------ Extracted records ------

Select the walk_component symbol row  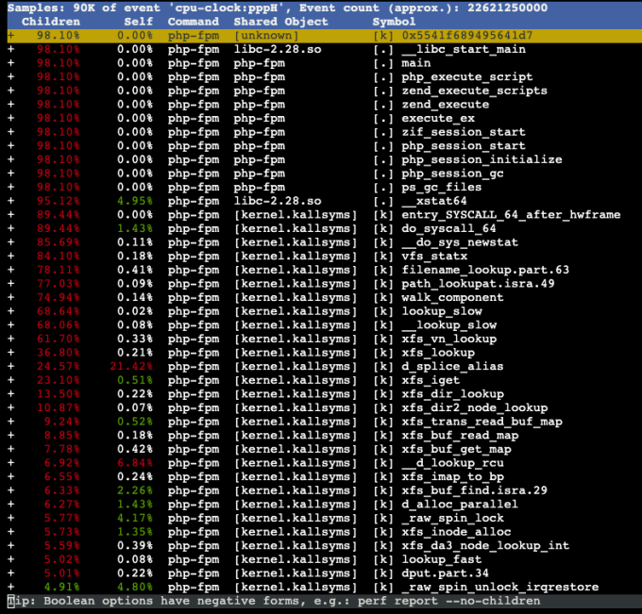click(324, 297)

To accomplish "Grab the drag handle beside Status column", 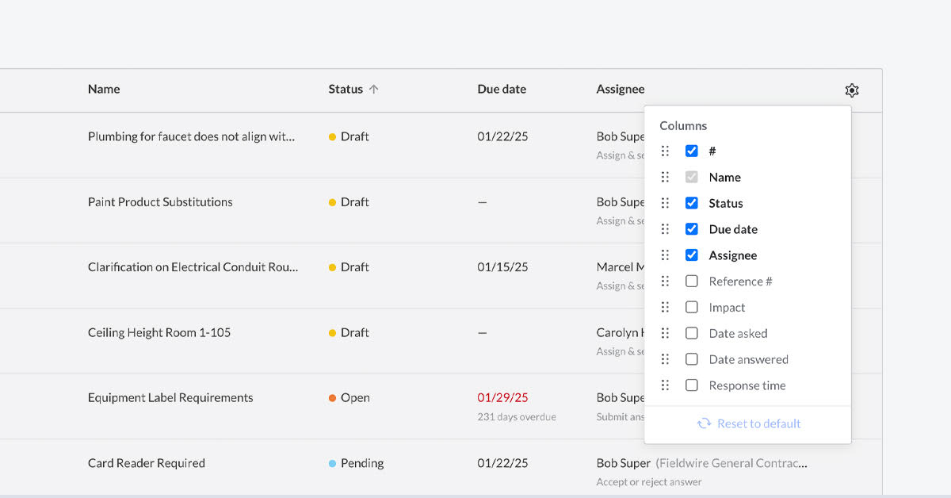I will coord(665,203).
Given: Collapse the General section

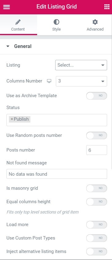Looking at the screenshot, I should tap(8, 46).
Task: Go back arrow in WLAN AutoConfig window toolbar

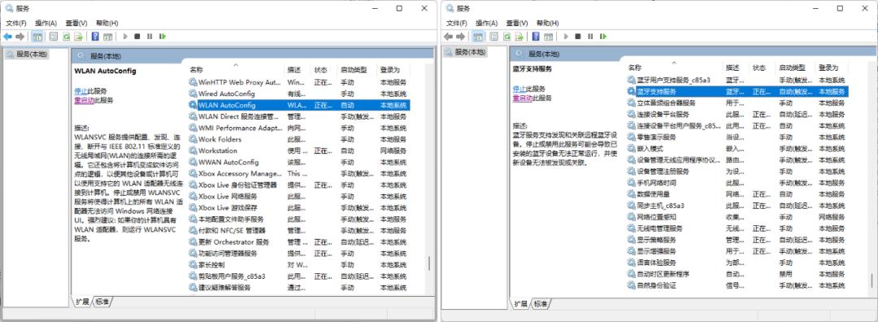Action: pyautogui.click(x=8, y=37)
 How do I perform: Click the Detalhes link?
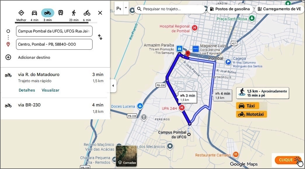tap(27, 90)
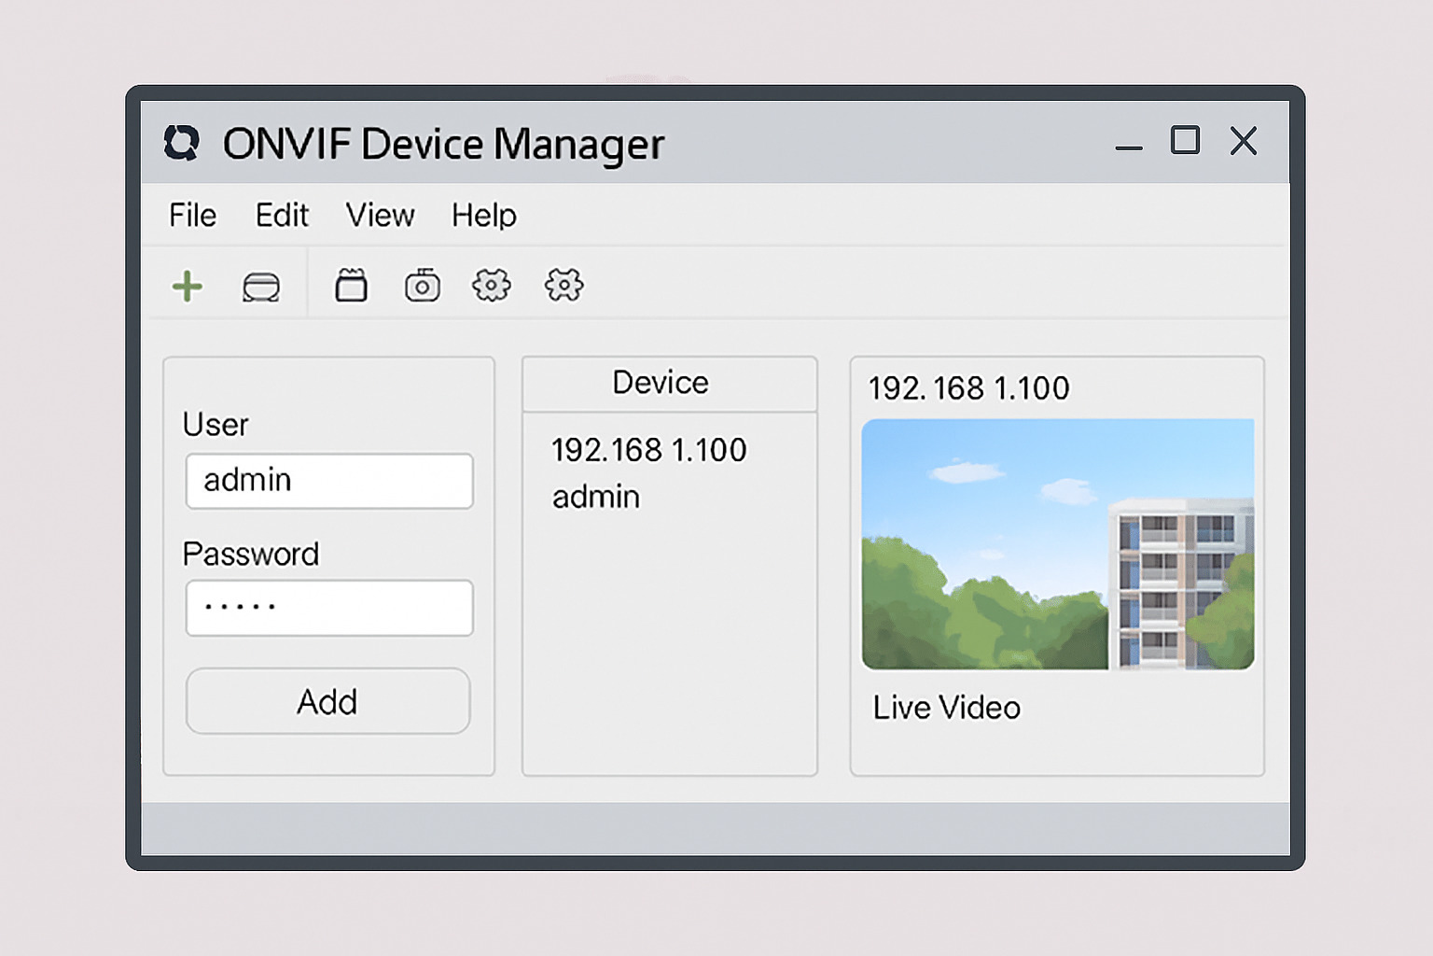Click the camera snapshot icon

(x=422, y=286)

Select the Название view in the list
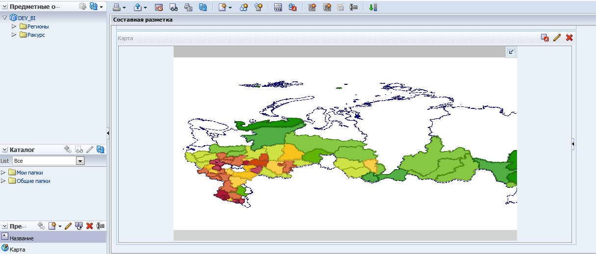[22, 238]
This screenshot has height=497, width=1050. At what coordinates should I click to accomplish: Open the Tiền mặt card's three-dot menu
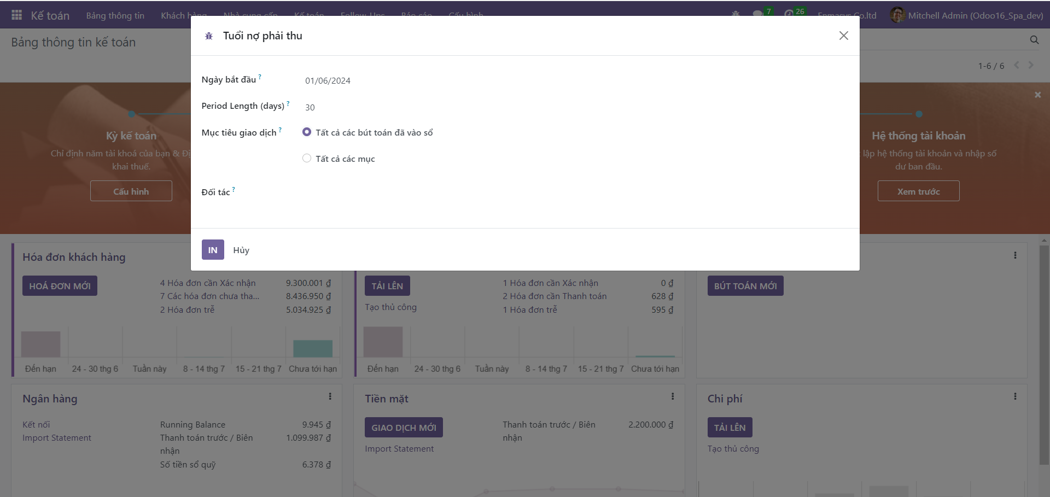click(672, 396)
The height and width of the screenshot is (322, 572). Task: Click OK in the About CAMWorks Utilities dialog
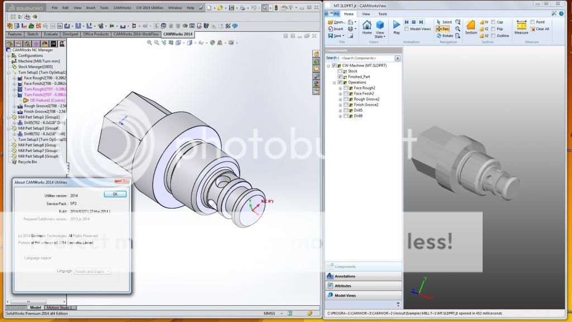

------

=== What is needed ===
Please copy exactly the lines from the one containing "Select the Название view in the list" through the last line of the records above, both included, and leave out any pictures.

=== Task output ===
Select the Название view in the list
[22, 238]
This screenshot has height=497, width=1050. At what coordinates should I click to accomplish: Open the Tiền mặt card's three-dot menu
click(672, 396)
The height and width of the screenshot is (322, 572). Task: Click OK in the About CAMWorks Utilities dialog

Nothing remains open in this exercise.